-- DOCUMENT --

^^^^^^^^^^^^^^^^

Princess Victoria Louise Adelaide Matilda Charlotte of Prussia (German: Viktoria Luise Adelheid Mathilde Charlotte; 13 September 1892 – 11 December 1980) was the only daughter and the last child of German Emperor Wilhelm II and Augusta Victoria of Schleswig-Holstein. She was a great-granddaughter of Queen Victoria through her father. Her 1913 wedding to Prince Ernest Augustus of Hanover was the largest gathering of reigning monarchs in Germany since German unification in 1871, and one of the last great social events of European royalty before the First World War began fourteen months later.

Shortly after the wedding, she became the Duchess of Brunswick by marriage. Through her daughter Frederica, Princess Victoria Louise was the maternal grandmother of Queen Sophia of Spain (mother of King Felipe VI of Spain) and the former King Constantine II of Greece.

Early life and education[]

Victoria Louise, aged 10

Princess Victoria Louise was born on 13 September 1892, the seventh child and only daughter of German Emperor Wilhelm II and Empress Augusta Victoria. "After six sons, God has given us our seventh child, a small but very strong little daughter," the empress wrote in her diary soon after the birth.[1] The young princess was christened on 22 October,[2] and was named after her paternal great-grandmother, Queen Victoria, and her paternal great great grandmother, Louise of Mecklenburg-Strelitz.[3] Known officially as Victoria Louise, she was nicknamed "Sissy" by her family.[4]

Victoria Louise in 1909, as Honorary Colonel of the II. Prussian Life Hussars Regiment
Victoria Louise and Ernest Augustus, Duke of Brunswick (before 1918)

^^^^^^^^^^^^^^^^

-- ROWS --
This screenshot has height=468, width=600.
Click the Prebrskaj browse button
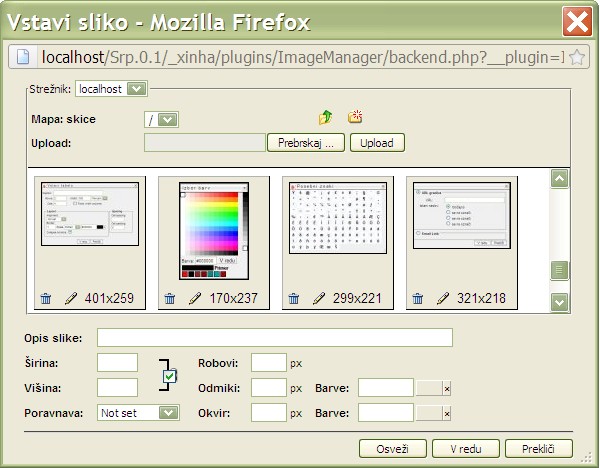(x=305, y=143)
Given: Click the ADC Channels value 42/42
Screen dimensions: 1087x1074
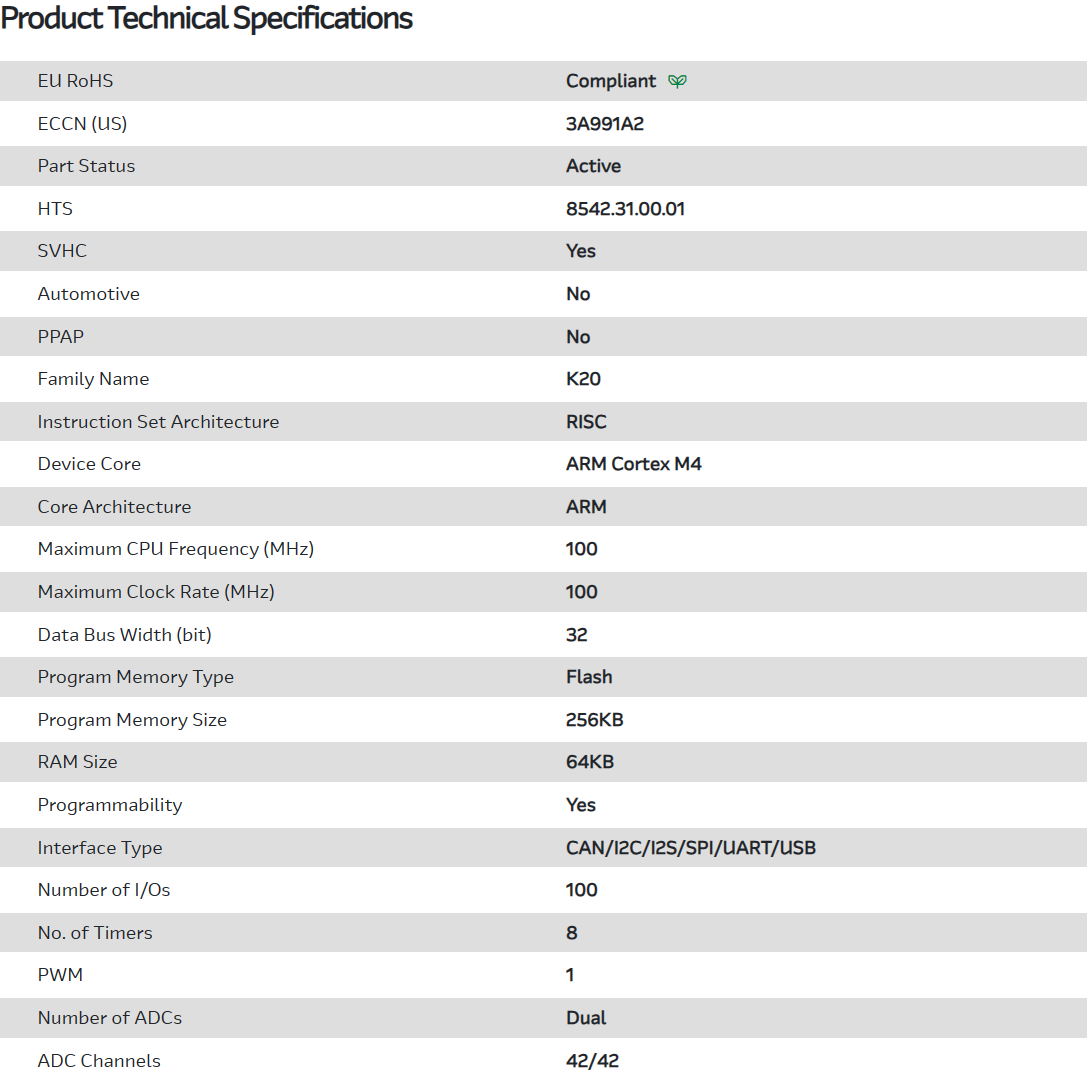Looking at the screenshot, I should [x=592, y=1061].
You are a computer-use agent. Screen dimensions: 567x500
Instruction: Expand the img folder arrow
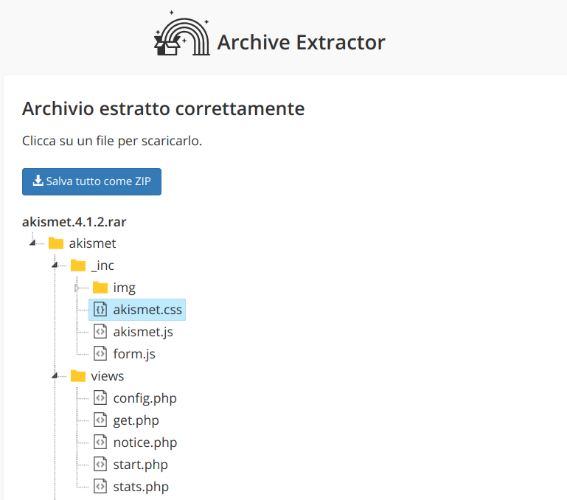coord(76,288)
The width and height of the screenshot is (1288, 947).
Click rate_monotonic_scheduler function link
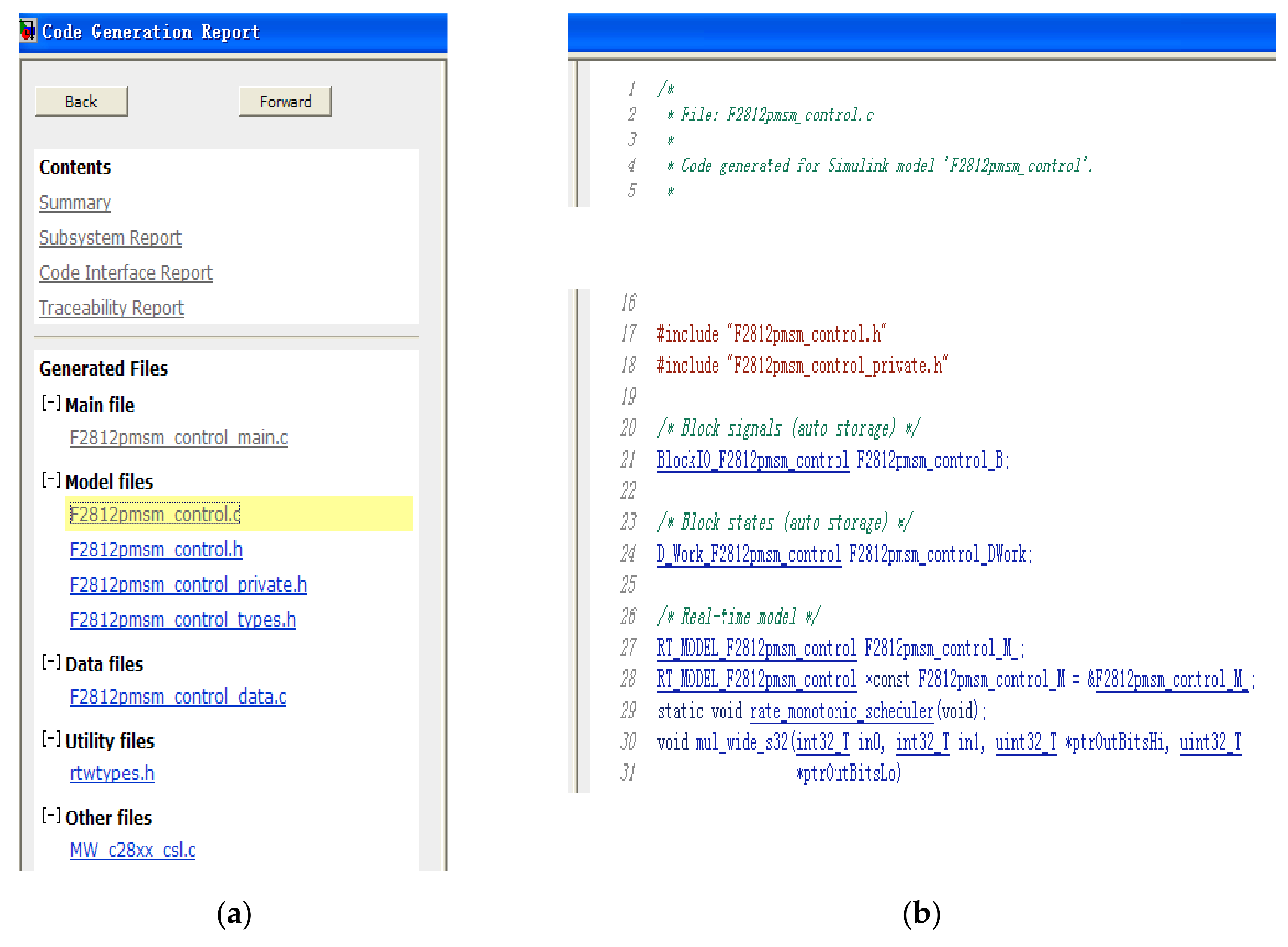[x=842, y=711]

^^^^^^^^^^^^^^^^

-- THINGS TO DO --
[1] Answer these questions from the text on Princess Victoria Louise:
(a) On what date was she christened?
(b) What nickname did her family use for her?
(c) In what year did she marry Prince Ernest Augustus of Hanover?
[2] According to the text on Princess Victoria Louise, is each statement below true? Answer yes or no, and quote the words that decide it.
(a) She was the seventh child of her parents.
(b) The First World War began two years after her wedding.
(c) She was named after Queen Victoria, her paternal great-grandmother.
[3] Output word for word the part of the text on Princess Victoria Louise that begins at the words "Early life and" and stops after "Brunswick (before 1918)".

-- RESULTS FOR EACH TASK --
[1]
(a) 22 October
(b) "Sissy"
(c) 1913

[2]
(a) Yes: "the seventh child and only daughter of German Emperor Wilhelm II and Empress Augusta Victoria"
(b) No: "before the First World War began fourteen months later"
(c) Yes: "was named after her paternal great-grandmother, Queen Victoria"

[3]
Early life and education[]

Victoria Louise, aged 10

Princess Victoria Louise was born on 13 September 1892, the seventh child and only daughter of German Emperor Wilhelm II and Empress Augusta Victoria. "After six sons, God has given us our seventh child, a small but very strong little daughter," the empress wrote in her diary soon after the birth.[1] The young princess was christened on 22 October,[2] and was named after her paternal great-grandmother, Queen Victoria, and her paternal great great grandmother, Louise of Mecklenburg-Strelitz.[3] Known officially as Victoria Louise, she was nicknamed "Sissy" by her family.[4]

Victoria Louise in 1909, as Honorary Colonel of the II. Prussian Life Hussars Regiment
Victoria Louise and Ernest Augustus, Duke of Brunswick (before 1918)